Public records obtained by the Institute show that the Board of Supervisors, led by District 1 Supervisor Rex Scott and Board Chair Adelita Grijalva, has been gearing up for this fight for more than two years, coordinating with left-wing activist groups, attorneys, and other elected officials to undermine Arizona’s broad protections for the right to keep and bear arms.

“These are fundamental constitutional rights,” argues Goldwater, “and the state legislature has repeatedly reinforced and protected those rights from local interference through laws prohibiting local governments from implementing almost any form of firearm regulations.”

But that hasn’t stopped certain cities and counties from searching for ways to get around those laws, according to Goldwater.

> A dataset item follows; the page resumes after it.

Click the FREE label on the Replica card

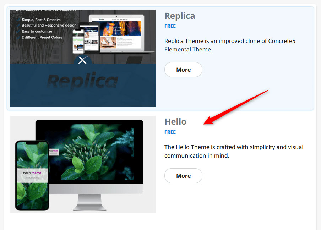click(x=170, y=26)
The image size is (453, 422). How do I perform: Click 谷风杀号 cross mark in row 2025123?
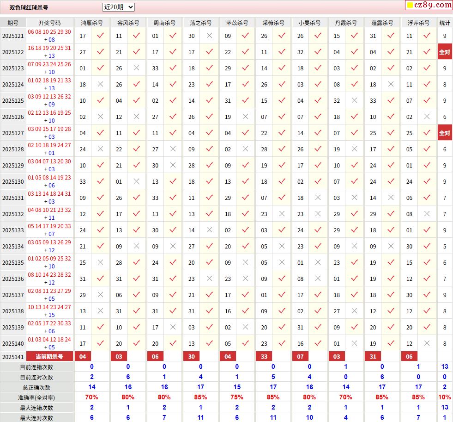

The Goldwater Institute offers as an example a situation in 2013, in which the city of Tucson passed a similar firearm reporting ordinance, which the Arizona Attorney General found illegal. Over the next several years, Tucson destroyed nearly 5,000 unclaimed or forfeited firearms under another preempted ordinance. (In 2017, the Arizona Supreme Court found those actions and ordinance unlawful.) And just last year, the city of Phoenix rammed through an ordinance that quickly disposed of nearly 600 unclaimed and seized firearms by sending them to the National Police of Ukraine. The Arizona Attorney General, belatedly, agreed that Phoenix’s ordinance violated state law.

Now, after years of trying to ban gun shows at the county fairgrounds, Pima County has ignored state law and gone after law-abiding gun owners who are victims of loss or theft.

But the ordinance itself specifically talks about the possession, sale, purchase, transfer, and acquisition of firearms—even though state law says local governments cannot regulate in any of those areas. And members of the board have made numerous statements acknowledging that the ordinance relates to those topics.